End-to-End Learned Image Compression with Augmented Normalizing Flows
Yung-Han Ho, Chih-Chun Chan, Wen-Hsiao Peng, Hsueh-Ming Hang
IEEE Conference on Computer Vision and Pattern Recognition (CVPR) Workshops, Jun. 2021.
This paper presents a new attempt at using augmented normalizing flows (ANF) for lossy image compression. ANF is a specific type of normalizing flow models that augment the input with an independent noise, allowing a smoother transformation from the augmented input space to the latent space. Inspired by the fact that ANF can offer greater expressivity by stacking multiple variational autoencoders (VAE), we generalize the popular VAE-based compression framework by the autoencoding transforms of ANF. When evaluated on Kodak dataset, our ANF-based model provides 3.4% higher BD-rate saving as compared with a VAE-based baseline that implements hyper-prior with mean prediction. Interestingly, it benefits even more from the incorporation of a post-processing network, showing 11.8% rate saving as compared to 6.0% with the baseline plus post-processing.

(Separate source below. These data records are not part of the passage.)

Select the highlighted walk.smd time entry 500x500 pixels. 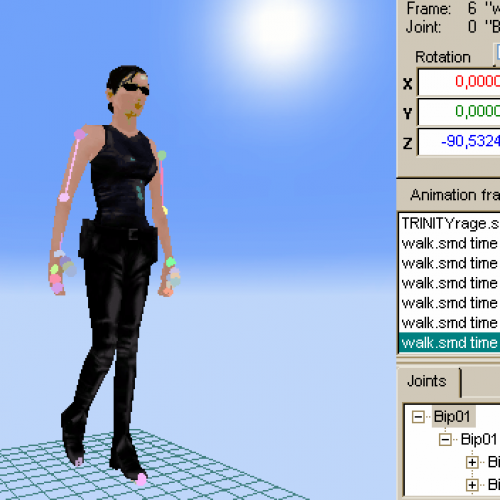click(x=450, y=343)
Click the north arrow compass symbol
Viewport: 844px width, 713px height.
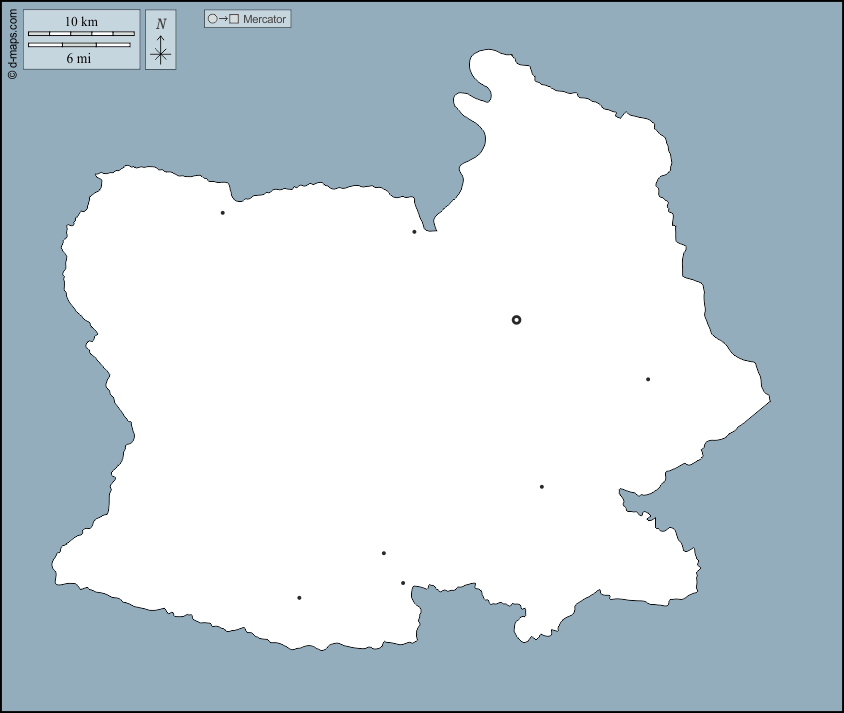(161, 50)
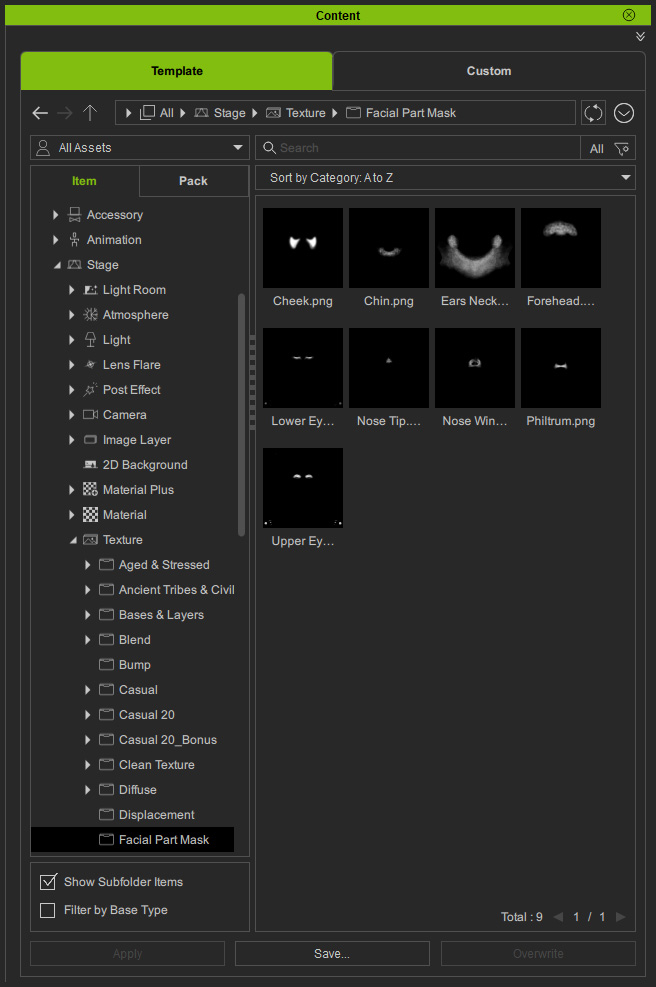Screen dimensions: 656x987
Task: Switch to the Pack tab
Action: (x=193, y=181)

A Hybrid Layered Image Compressor with Deep-Learning Technique
Wei-Cheng Lee, Chih-Peng Chang, Wen-Hsiao Peng, Hsueh-Ming Hang
IEEE International Workshop on Multimedia Signal Processing (MMSP), Sep. 2020.
The proposed compression system features a VVC intra codec as the base layer and a learning-based residual codec as the enhancement layer. The latter aims to refine the quality of the base layer via sending a latent residual signal. In particular, a base-layer-guided attention module is employed to focus the residual extraction on critical high-frequency areas. To reconstruct the image, this latent residual signal is combined with the base-layer output in a non-linear fashion by a neural-network-based synthesizer. The proposed method shows comparable rate-distortion performance to single-layer VVC intra in terms of common objective metrics, but presents better subjective quality particularly at high compression ratios in some cases. It consistently outperforms HEVC intra, JPEG 2000, and JPEG. The proposed system incurs 18M network parameters in 16-bit floating-point format. On average, the encoding of an image on Intel Xeon Gold 6154 takes about 13.5 minutes, with the VVC base layer dominating the encoding runtime. On the contrary, the decoding is dominated by the residual decoder and the synthesizer, requiring 31 seconds per image.

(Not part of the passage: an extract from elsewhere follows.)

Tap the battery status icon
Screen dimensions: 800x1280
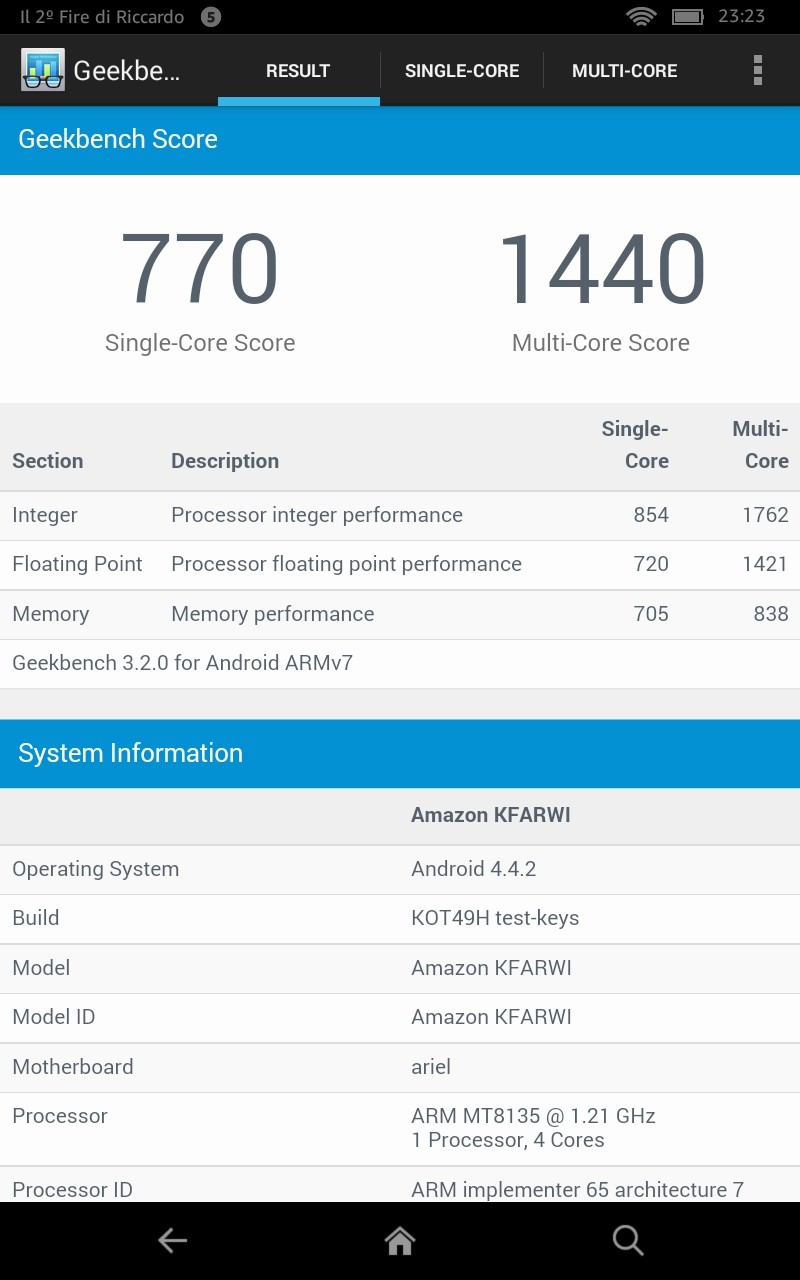coord(688,17)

Learned Image Compression With Soft Bit-based Rate-distortion Optimization
David Alexandre, Chih-Peng Chang, Wen-Hsiao Peng, Hsueh-Ming Hang
IEEE International Conference on Image Processing (ICIP), Oct. 2019.
This paper introduces the notion of soft bits to address the rate-distortion optimization for learning-based image compression. Recent methods for such compression train an autoencoder end-to-end with an objective to strike a balance between distortion and rate. They are faced with the zero gradient issue due to quantization and the difficulty of estimating the rate accurately. Inspired by soft quantization, we represent quantization indices of feature maps with differentiable soft bits. This allows us to couple tightly the rate estimation with context-adaptive binary arithmetic coding. It also provides a differentiable distortion objective function. Experimental results show that our approach achieves the state-ofthe- art compression performance among the learning-based schemes in terms of MS-SSIM and PSNR.

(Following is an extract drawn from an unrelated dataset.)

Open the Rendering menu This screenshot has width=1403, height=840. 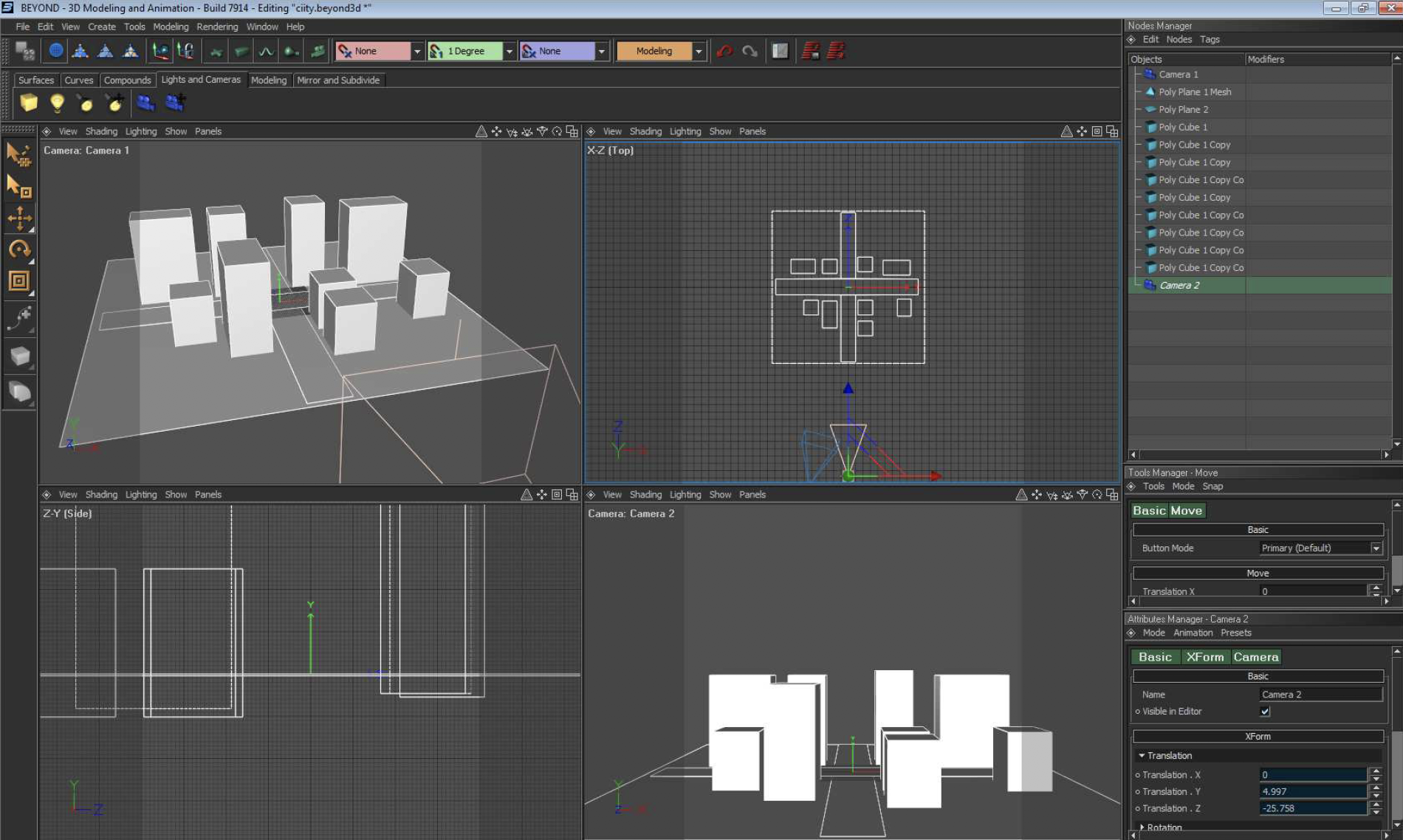(217, 27)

An Autoencoder-based Image Compressor with Principle Component Analysis and Soft-Bit Rate Estimation
Chih-Peng Chang, David Alexandre, Wen-Hsiao Peng, Hsueh-Ming Hang
IEEE Conference on Computer Vision and Pattern Recognition (CVPR) Workshops, Jun. 2019.
We propose a lossy image compression system using the deep-learning autoencoder structure to participate in the Challenge on Learned Image Compression (CLIC) 2018. Our autoencoder uses the residual blocks with skip connections to reduce the correlation among image pixels and condense the input image into a set of feature maps, a compact representation of the original image. The bit allocation and bitrate control are implemented by using the importance maps and quantizer. The importance maps are generated by a separate neural net in the encoder. The autoencoder and the importance net are trained jointly based on minimizing a weighted sum of mean squared error, MS-SSIM, and a rate estimate. Our aim is to produce reconstructed images with good subjective quality subject to the 0.15 bitsper-pixel constraint.

Learned Image and Video Coding for Machines
TransTIC: Transferring Transformer-based Image Compression from Human Perception to Machine Perception
Yi-Hsin Chen, Ying-Chieh Weng, Chia-Hao Kao, Cheng Chien, Wei-Chen Chiu, and Wen-Hsiao Peng
International Conference on Computer Vision (ICCV), Oct. 2023.
This work aims for transferring a Transformer-based image compression codec from human perception to machine perception without fine-tuning the codec. We propose a transferable Transformer-based image compression framework, termed TransTIC. Inspired by visual prompt tuning, TransTIC adopts an instance-specific prompt generator to inject instance-specific prompts to the encoder and task-specific prompts to the decoder. Extensive experiments show that our proposed method is capable of transferring the base codec to various machine tasks and outperforms the competing methods significantly. To our best knowledge, this work is the first attempt to utilize prompting on the low-level image compression task.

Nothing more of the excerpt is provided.